╭─ EXCERPTED PASSAGE
Skip to content

m00sey/canonical-quoted-text

 
 

Folders and files

NameName
Last commit message
Last commit date

Latest commit

 

History

27 Commits
 
 
 
 
 
 
 
 

Repository files navigation

canonical-quoted-text

A simple but powerful algorithm for canonicalizing chunks of text that flow not via files but via chat, copy/paste, or other non-file-oriented channels (social media, SMS, email, etc.). Note the reference implementation in cqt.py.

Purpose

Cryptographic hashes and signatures are usually applied to files or data structures. However, a very important category of communication is not file-oriented. In our modern world, lots of text moves across system boundaries using mechanisms that are prone to reformatting and error due to their inherent fuzziness. We see a post on social media on our phones, copy it, and paste it into a text to a friend. She emails it to a journalist acquaintance, who moves it into a word processor that is configured to use a different locale with different autocorrect and punctuation settings. Eventually, a student cites the journalist in a paper they're writing. Somewhere along the way, whitespace is deleted, capitalization or spelling is altered, the codepage changes, smart quotes turn into dumb quotes or two hyphens become an em dash.

In this scenario, how can we evaluate whether the final text is the same as the original?

Of course, opinions about what constitutes sameness vary. There is no objectively correct answer. However, we can create deterministic answers that are useful. They can help us decide whether minor text changes are likely to matter, and check to see whether a digital signature matches a piece of text.

The algorithm documented here is for such cases. It says that two chunks of text are the same if, when transformed by the algorithm, they produce output that matches byte-for-byte.

Official name and version

The full name of this algorithm is "canonical quoted text 1.14", but it is typically abbreviated "cqt1.14".

The name contains two numbers. The first number ("1") versions the logic of the algorithm, and the second number ("15") references a version of the Unicode standard that documents certain details. For all mainstream modern languages, the Unicode standard is fairly stable, so the algorithm is likely to produce identical or near-identical results even if the second number varies slightly. This is similar to the spirit of semver.org, but its definition of minor version semantics varies from it slightly.
╰─
- _EXERCISE INSTRUCTIONS_
1. Transcribe the canonical quoted text passage from "A simple but" to "implementation in cqt.py.".
2. Go on with the write-up on canonical quoted text, starting right after its final sentence.
╭─ SOURCE DATA
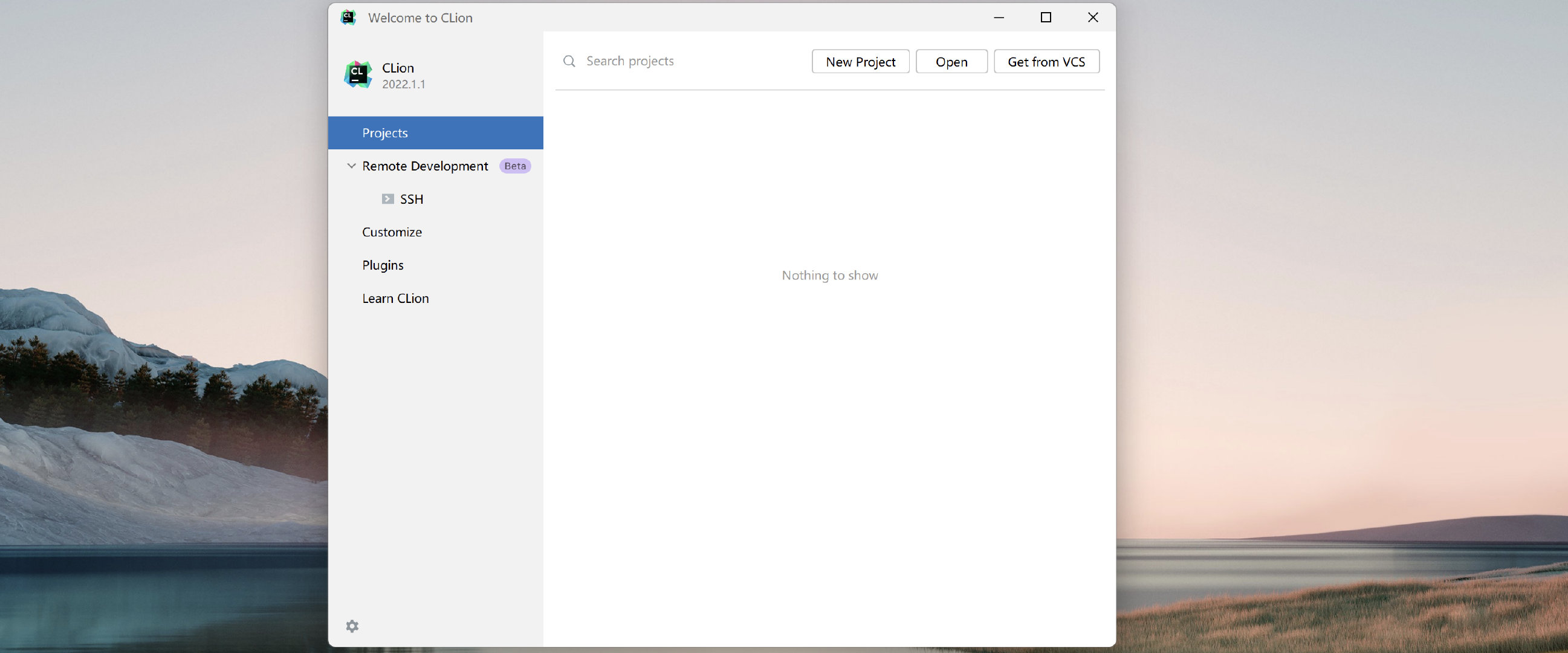Minimize the Welcome window

(x=998, y=18)
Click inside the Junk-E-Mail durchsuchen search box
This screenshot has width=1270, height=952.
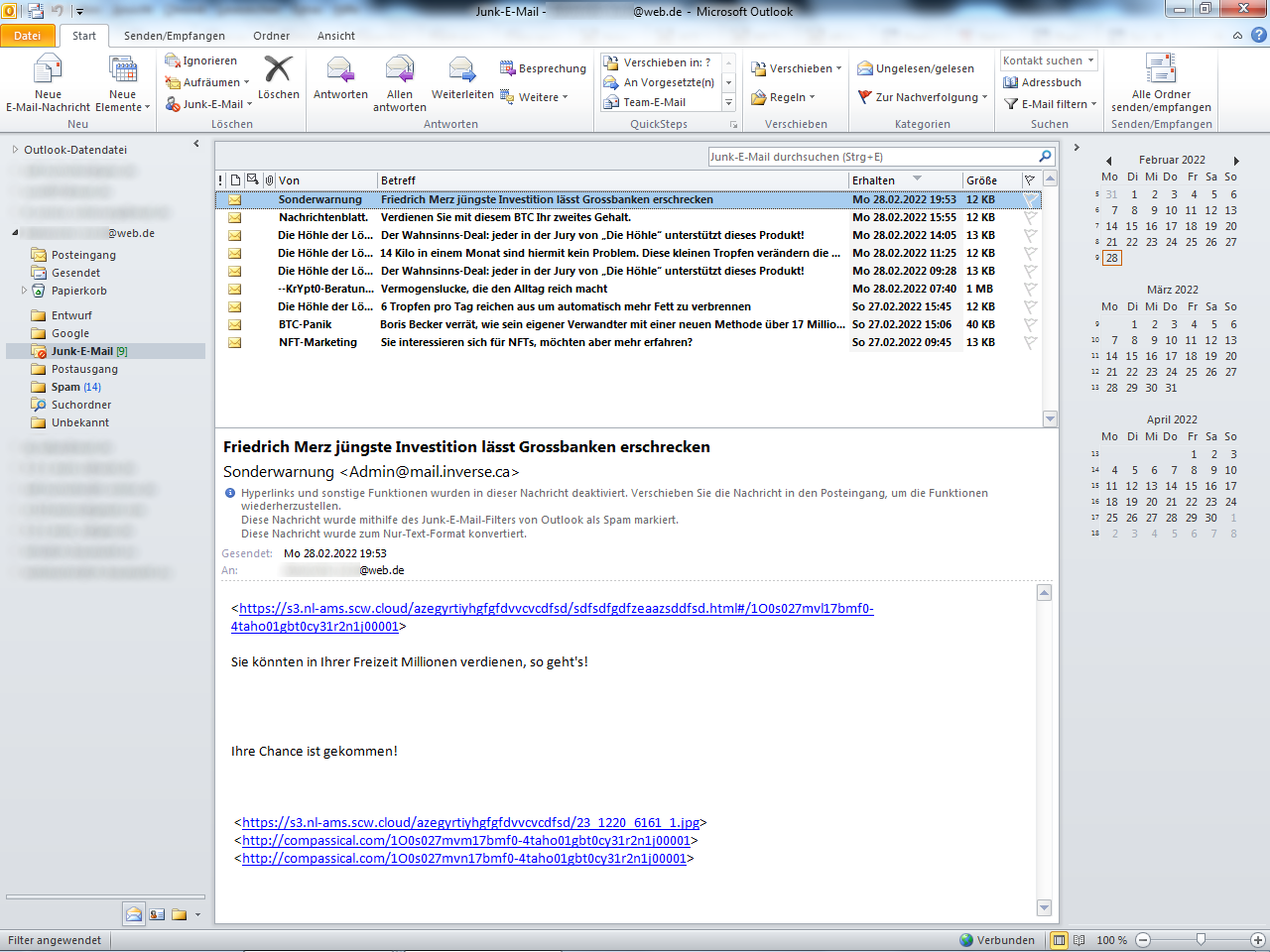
╰─
- _THE RESPONSES_
1.
A simple but powerful algorithm for canonicalizing chunks of text that flow not via files but via chat, copy/paste, or other non-file-oriented channels (social media, SMS, email, etc.). Note the reference implementation in cqt.py.

2.
The output of this algorithm can be piped to a hashing function to produce a canonical hash. The recommended notation for such an operation uses a lowercase hash name and parentheses around this algorithm: Blake3(cqt1.14). The output of this algorithm can also be piped to a digital signature function to produce a canonical digital signature. The notation pattern is similar: EdDSA(cqt1.14). A signature can also take as input a hash of the output of this function: EdDSA(Blake3(cqt1.14)). All strings in these notations MUST be compared case-insensitively, with whitespace and all punctuation except parentheses removed.

Goals

Given any two input text samples and a literate, thoughtful human who knows the natural language(s) that they embody, the intent is to provide an algorithm that achieves the following goals:

  1. If the human considers the samples to embody the same semantic content (differing only in insignificant stylistic choices like whitespace), the algorithm produces output that is byte-for-byte identical.
  2. If the human considers the samples to embody different content, the algorithm produces output that differs.
  3. As much as possible, the human should also view the output of the algorithm as semantically equivalent to the input.
  4. The algorithm should be easy to implement in a programming language that has good Unicode support.

We live in an imperfect world, so this algorithm makes calculated tradeoffs in the first two goals. Also, the third goal is less important than the first two and might be sacrificed in corner cases. For more on this, see Caveats.

Algorithm

Start with input content that has been transformed into plain text.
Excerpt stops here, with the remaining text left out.